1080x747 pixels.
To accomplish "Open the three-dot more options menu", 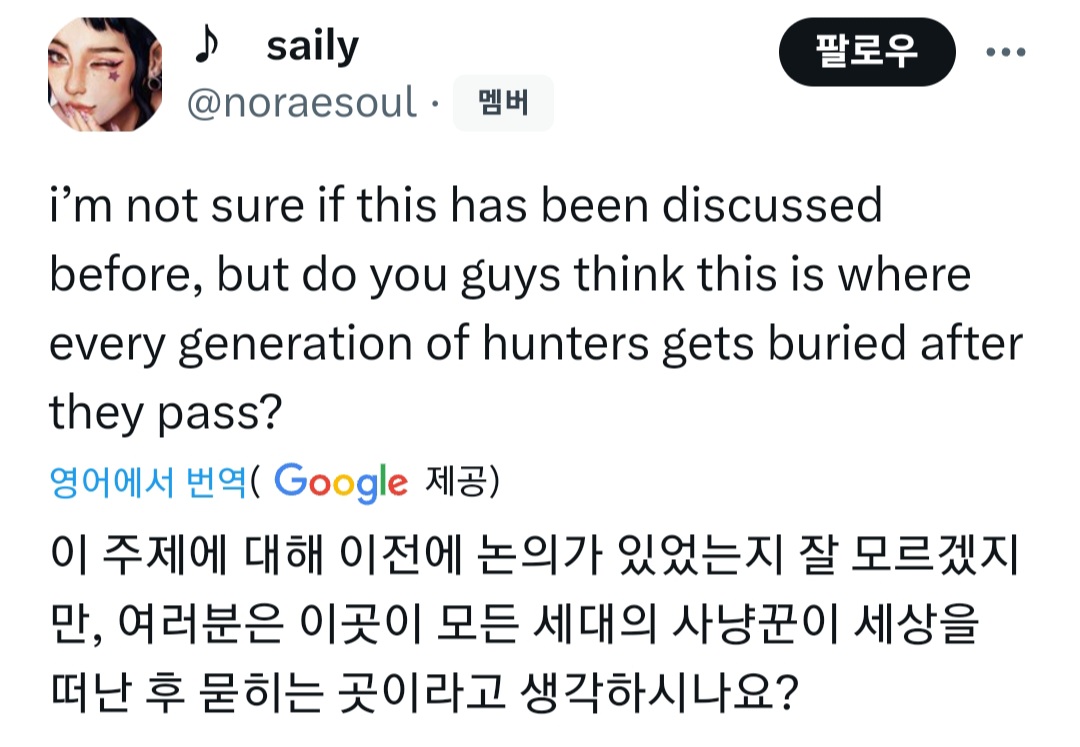I will 1005,53.
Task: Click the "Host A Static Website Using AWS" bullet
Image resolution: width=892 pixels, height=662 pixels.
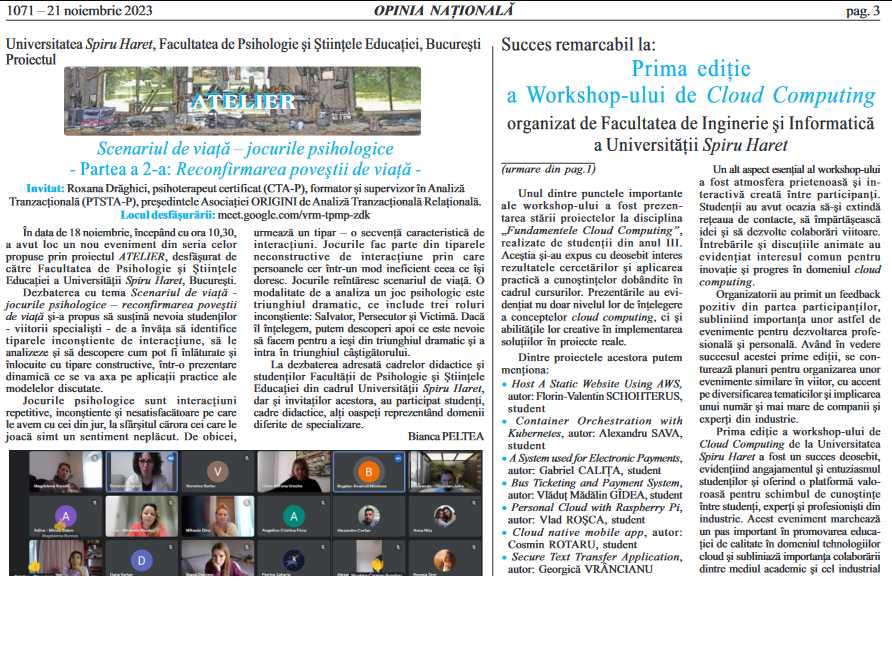Action: click(x=596, y=384)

::::::::::

### [Problem statement]
Leave the pictures out, and please copy only the lines from the one with "Image resolution: width=892" through the end of the listing.

### [Exercise output]
Image resolution: width=892 pixels, height=662 pixels.
Action: click(x=596, y=384)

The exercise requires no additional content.